Postby arbiteroftruth » Sun Jan 12, 2014 4:38 pm UTC

@EvilDuckie: The representatives may choose to associate as parties, but that's up to them. As far as rules explicitly built into the system, parties would be irrelevant. As far as whether representatives would inevitably associate to get things done, that's primarily a question of how the legislative voting itself would be done, which is a separate issue (although I do have some ideas about that).

@PeteP: Confidentiality would be an issue, but without specific election days, putting pressure on voters would be a full time job and more difficult to do. But I think confidentiality could be achieved anyway. Suppose each voter, upon their initial registration, has their identifying information encrypted, and the decryption key is stored only on a card given to the voter. The voter casts his ballot under the encrypted identity, and that is what is attached to the ballot. But quite separately, the voter's real identity is stored as having voted without any particular ballot associated with him, with the same standard expiration rules. As long as votes are processed in blocks, even the time-stamp won't be a way of deducing the real identity attached to a ballot.

Fast forward 2 years, when the voter wants to re-cast his vote. Using his voter card, his encrypted identity is found, decrypted, and checked against his real identity. As long as the specific election worker doing this doesn't have access to the ballot associated with that identity, confidentiality is still preserved. Upon verifying the voter's identity, the voter is assigned a new encrypted identity and his card is appropriately reprogrammed.

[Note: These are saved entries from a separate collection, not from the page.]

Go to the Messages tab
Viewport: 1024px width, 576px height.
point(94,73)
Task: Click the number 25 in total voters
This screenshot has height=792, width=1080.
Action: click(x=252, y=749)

His original ballot is destroyed because it has now been decrypted and is obsolete, and the voter casts a new ballot with a new encrypted identity, and the cycle repeats.

If a voter loses his voter card, then he can still get a new one and vote. His non-encrypted identity is stored as a voter with the correct dates for when his vote expires, so his eligibility to vote can be checked to make sure he isn't trying to get multiple cards and vote multiple times. The voter then only has to wait until his vote fully expires, rather than voting within the 90 day period when a vote is valid but transferable(otherwise he could still have 2 votes in play for up to 90 days, since his original ballot can't be found and destroyed without the voter card, but will expire on its own). This also means that if his favored candidate A is removed from office and the votes are transferred to another candidate B, a voter who has lost his card will not be able to immediately transfer his vote as the other A supporters can. But for the most part, losing the card does not remove the ability to vote normally.

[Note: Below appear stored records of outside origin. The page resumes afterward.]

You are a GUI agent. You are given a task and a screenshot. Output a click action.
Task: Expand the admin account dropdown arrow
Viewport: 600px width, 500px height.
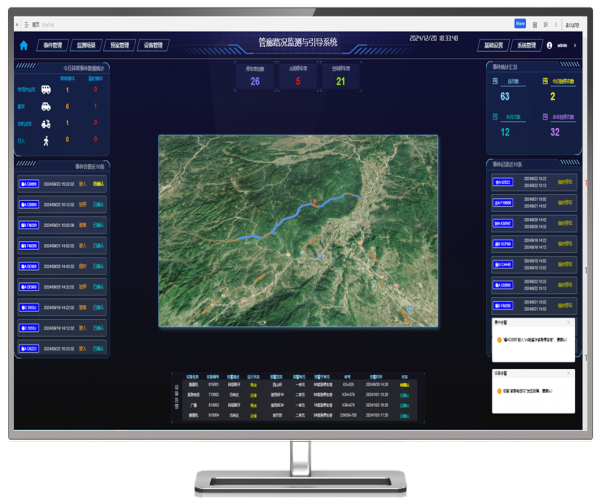(x=577, y=45)
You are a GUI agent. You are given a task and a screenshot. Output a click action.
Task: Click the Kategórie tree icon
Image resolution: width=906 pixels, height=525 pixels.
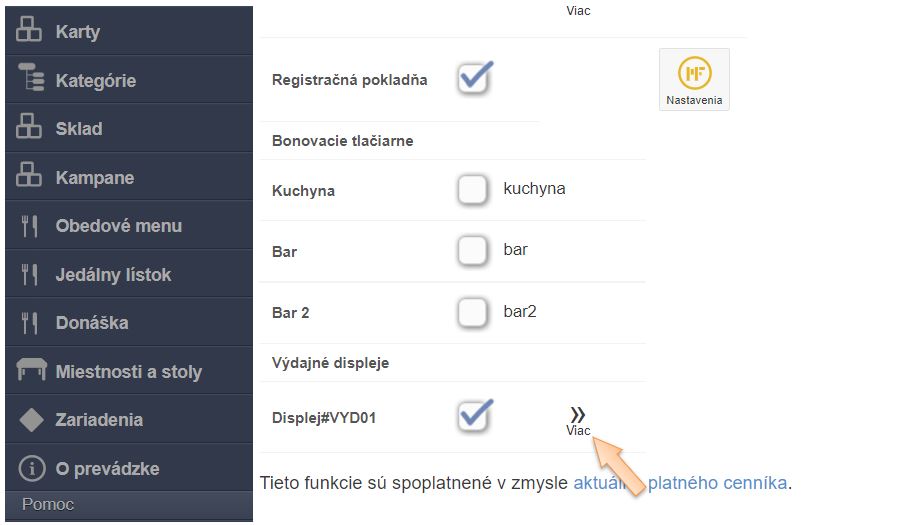(x=29, y=80)
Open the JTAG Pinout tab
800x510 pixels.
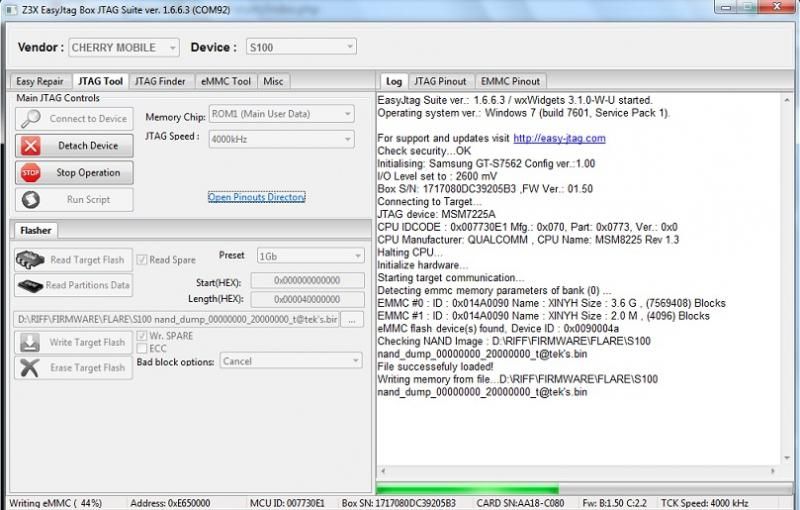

Power might end up concentrated in only a few hands, but only if that's what the people genuinely support. There wouldn't be any mechanisms of the system specifically encouraging such behavior, such as the spoiler effect creating a two-party system in FPTP. To the extent that people would not concentrate power very well, that's just a fundamental stumbling block for the entire concept of democracy.

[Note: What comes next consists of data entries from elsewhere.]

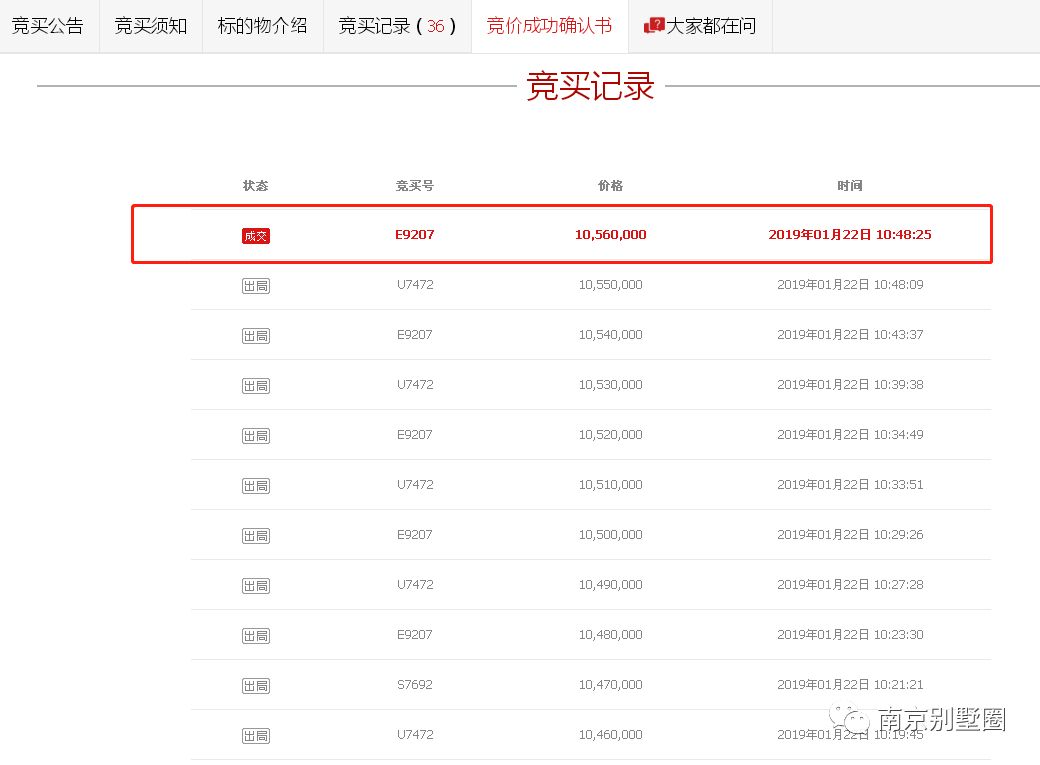1040x765 pixels.
Task: Click the 出局 badge on E9207's 10,540,000 row
Action: (x=255, y=335)
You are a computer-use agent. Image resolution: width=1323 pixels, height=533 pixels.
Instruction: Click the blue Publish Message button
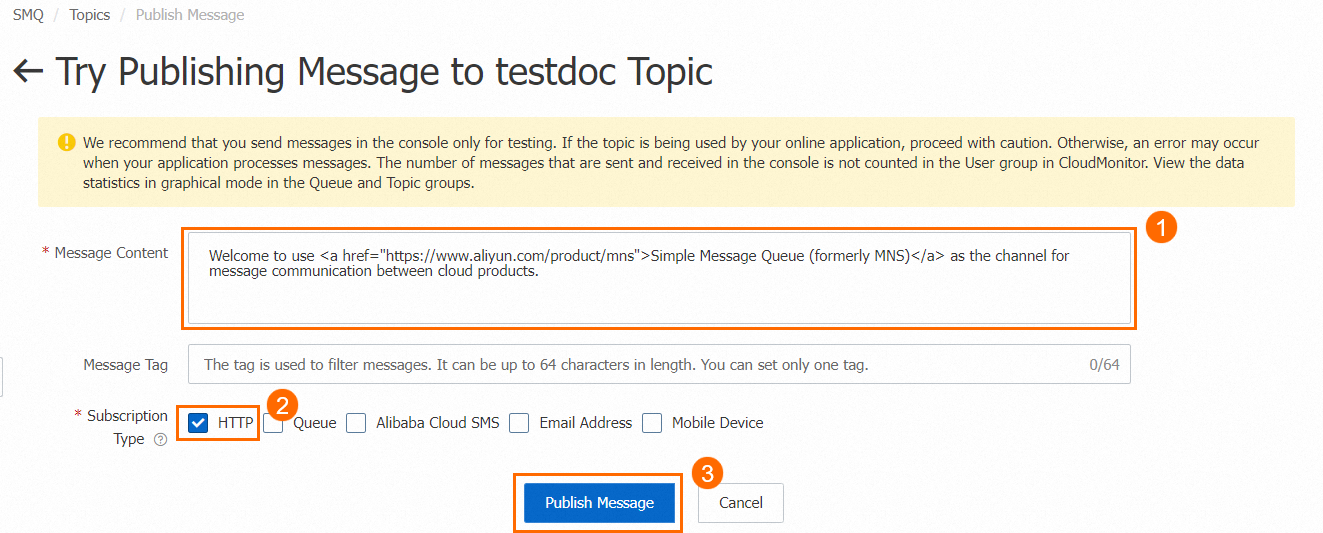[599, 503]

@Tyndmyr: The simplest system would be that any given ballot may only be attached to at most one sitting representative and one petitioner. If you're okay with more complexity for the voters, you could have a scoring ballot, in which each ballot assigns scores to multiple sitting representatives and multiple petitioners, and a petitioner gains a seat if he has at least a minimum number of supporters who score him higher than their current representative. Multiple conflicting petitions would then be decided based on which one results in the highest overall satisfaction of voters, as measured by their scores.

Personally, I think that's an unnecessary amount of complexity when we're talking about candidates who have barely the minimum threshold of support. But it could be done if that's what people prefer. It does also have the benefit that someone being removed from office wouldn't need to explicitly re-allocate his remaining supporters, since they would simply be transferred based on the scores they've assigned, but that still only affects those who support people unpopular enough to lose office, so the effect wouldn't be huge.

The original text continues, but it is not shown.